Records drawn from a dataset:
[Start of Attachment]

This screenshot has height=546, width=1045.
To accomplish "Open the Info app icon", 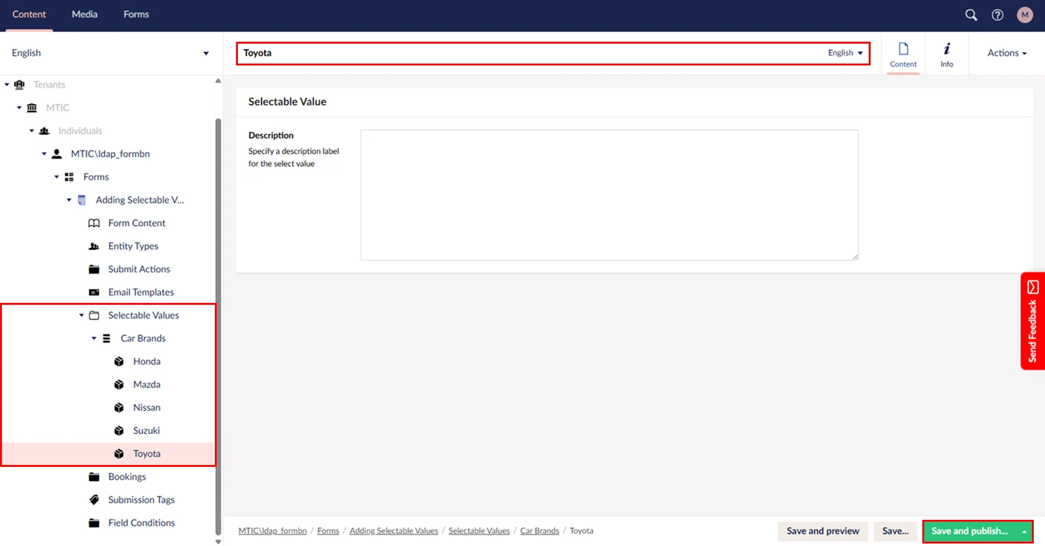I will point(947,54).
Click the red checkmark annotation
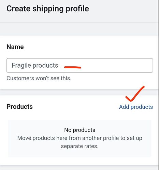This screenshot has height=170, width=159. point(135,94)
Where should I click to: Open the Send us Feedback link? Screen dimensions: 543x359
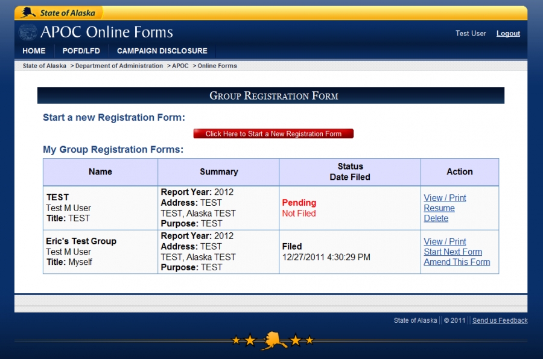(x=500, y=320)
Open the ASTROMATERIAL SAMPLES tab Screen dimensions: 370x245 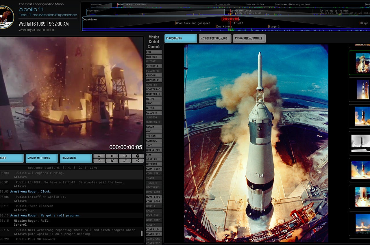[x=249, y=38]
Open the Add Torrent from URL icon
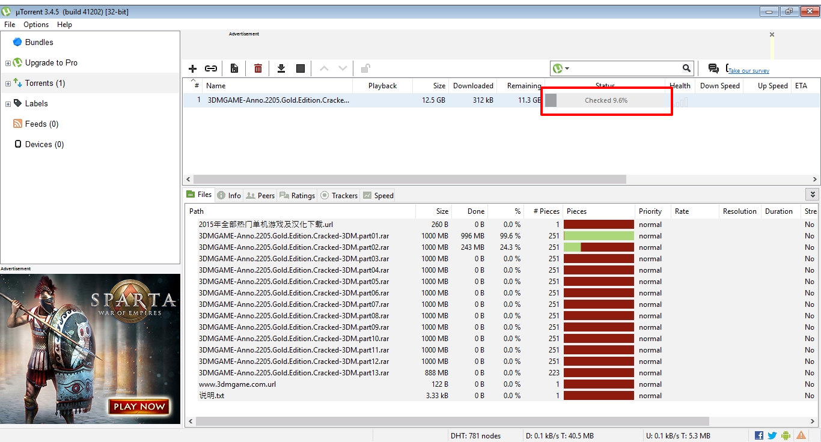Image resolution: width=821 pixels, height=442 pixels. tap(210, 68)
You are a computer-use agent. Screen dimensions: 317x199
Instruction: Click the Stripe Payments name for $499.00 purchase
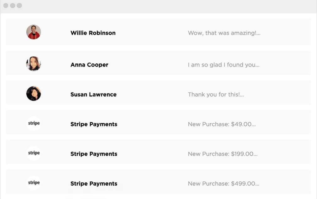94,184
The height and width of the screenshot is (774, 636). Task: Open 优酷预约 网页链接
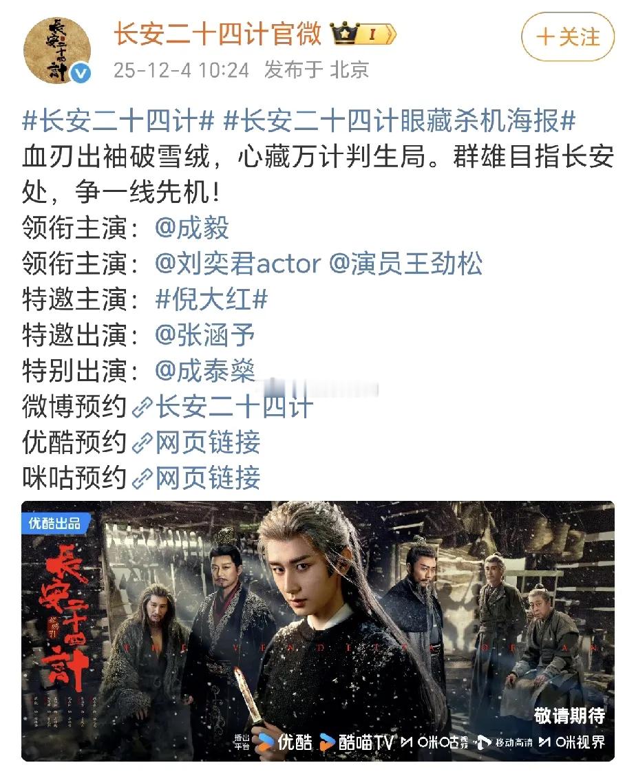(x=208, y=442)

[End of Attachment]
[Start of Attachment]

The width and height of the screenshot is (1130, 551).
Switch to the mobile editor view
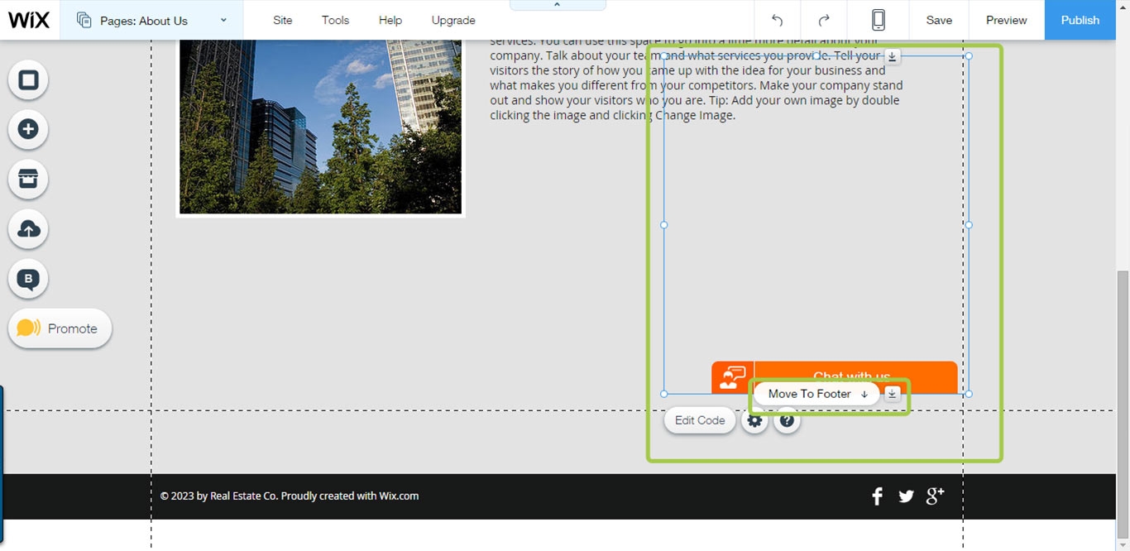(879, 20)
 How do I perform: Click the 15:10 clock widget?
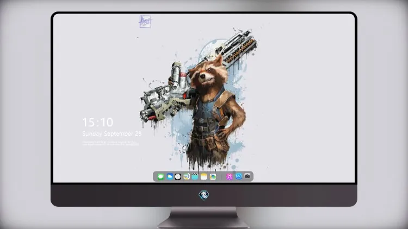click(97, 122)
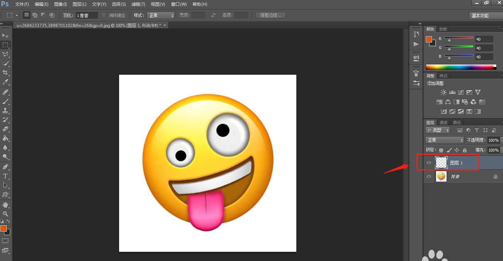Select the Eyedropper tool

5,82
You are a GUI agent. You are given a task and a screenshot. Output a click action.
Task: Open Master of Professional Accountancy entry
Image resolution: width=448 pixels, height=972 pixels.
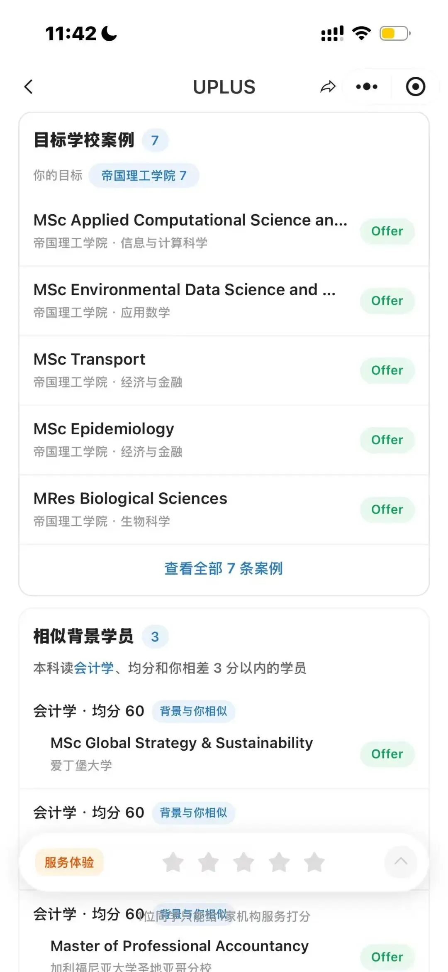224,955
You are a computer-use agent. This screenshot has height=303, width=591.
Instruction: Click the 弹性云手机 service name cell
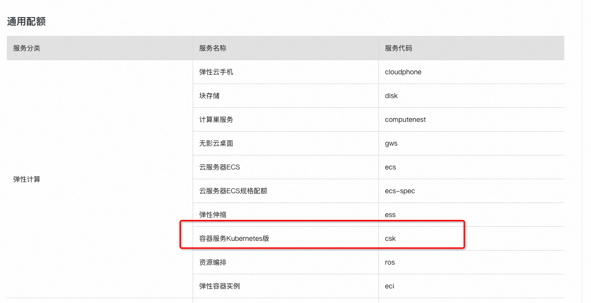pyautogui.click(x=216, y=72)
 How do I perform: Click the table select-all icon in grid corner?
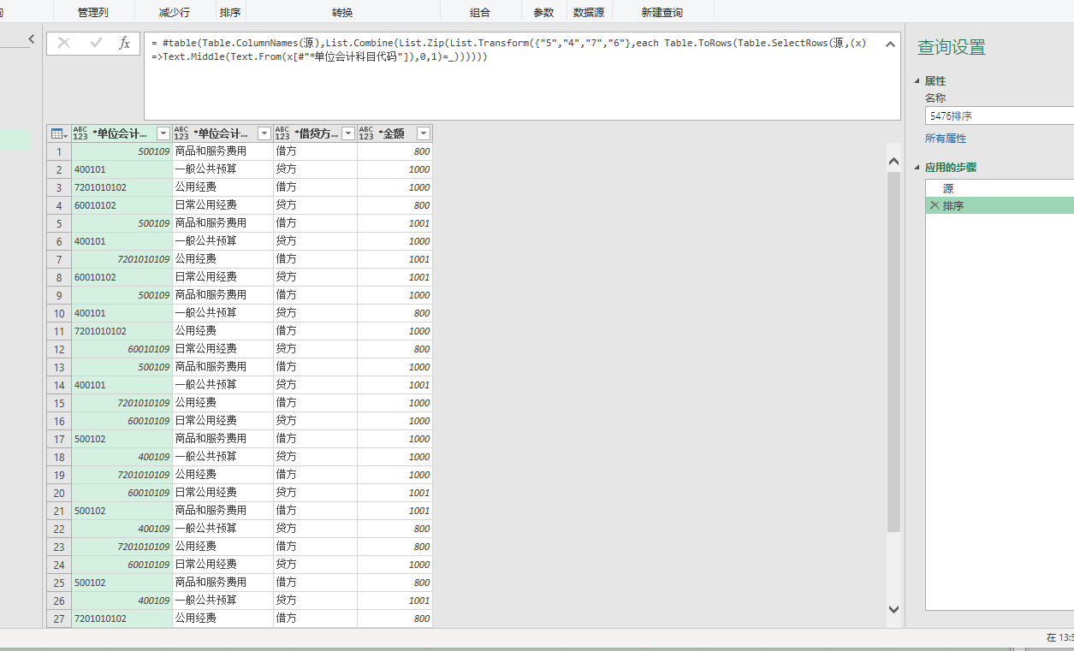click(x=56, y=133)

[End of Attachment]
[Start of Attachment]

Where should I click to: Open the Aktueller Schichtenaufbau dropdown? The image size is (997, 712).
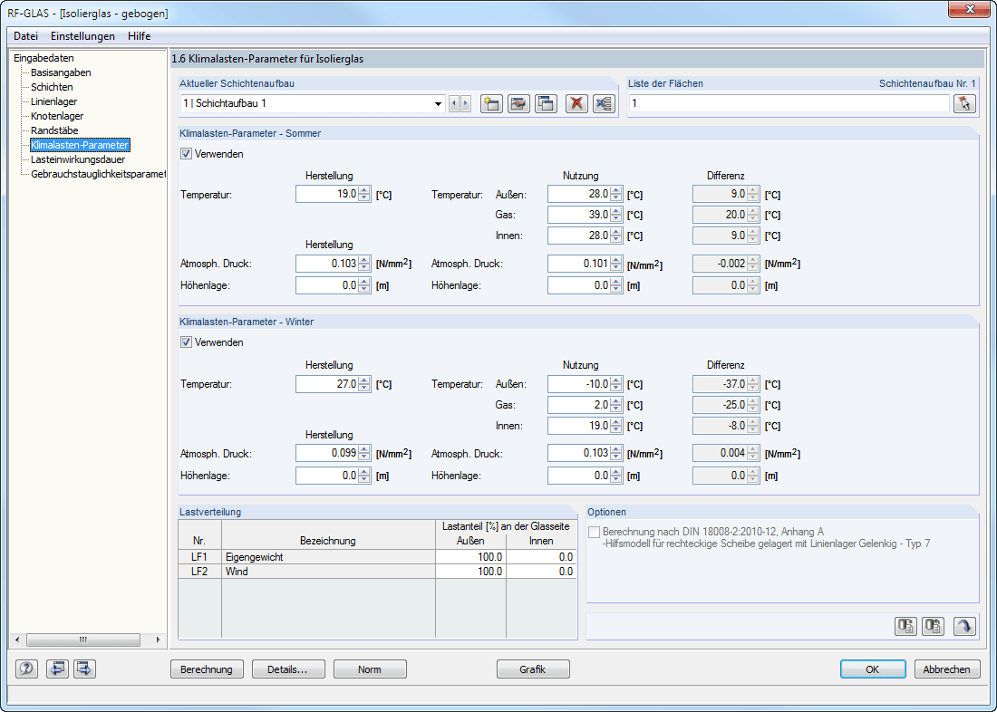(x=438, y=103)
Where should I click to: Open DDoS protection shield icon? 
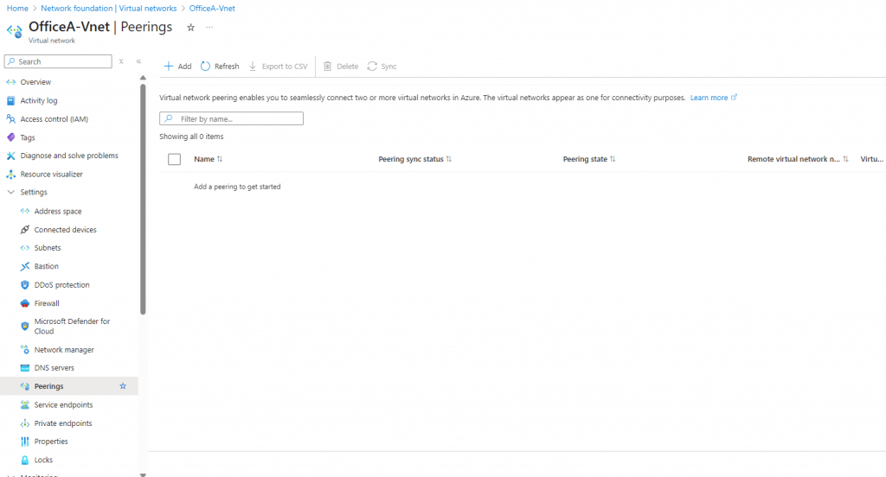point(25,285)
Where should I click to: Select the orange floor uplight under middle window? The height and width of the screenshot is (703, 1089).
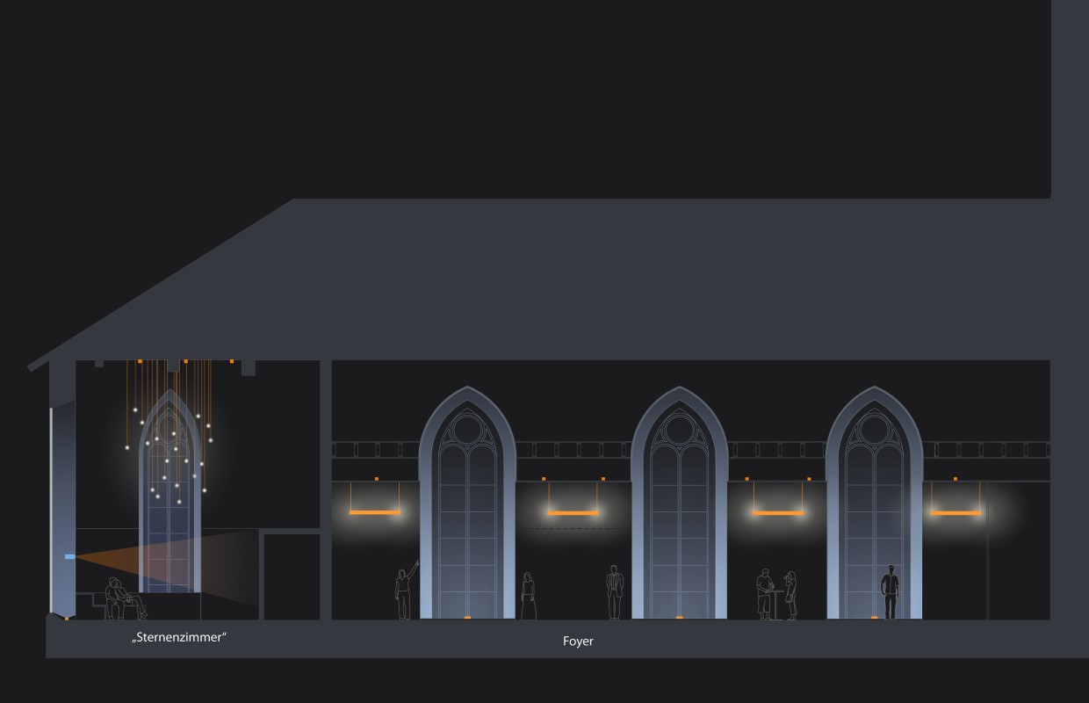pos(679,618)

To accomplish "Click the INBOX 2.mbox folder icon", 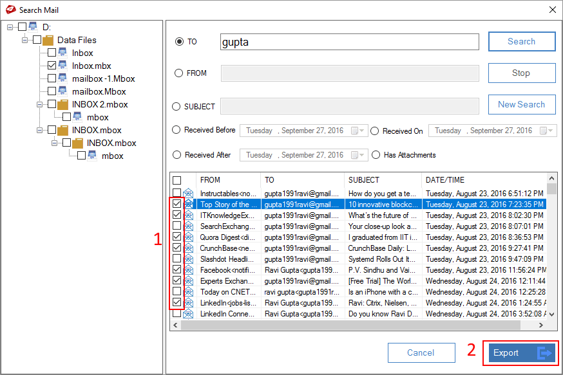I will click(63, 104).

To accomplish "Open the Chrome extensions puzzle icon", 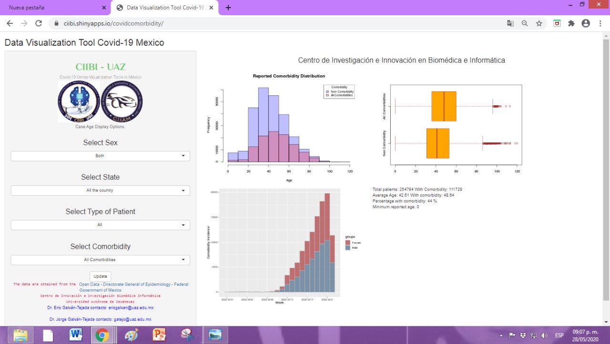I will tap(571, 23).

[End of Attachment]

■ WHAT THE TASK ASKS
Return all lines in the entries above that carry the word "agent".

■ SOLVED PROBLEM
You are a computer-use agent. Screen dimensions: 317x199
You are a GUI agent. You are given a task and a screenshot. Output a click action.
You are a computer-use agent. This screenshot has height=303, width=591.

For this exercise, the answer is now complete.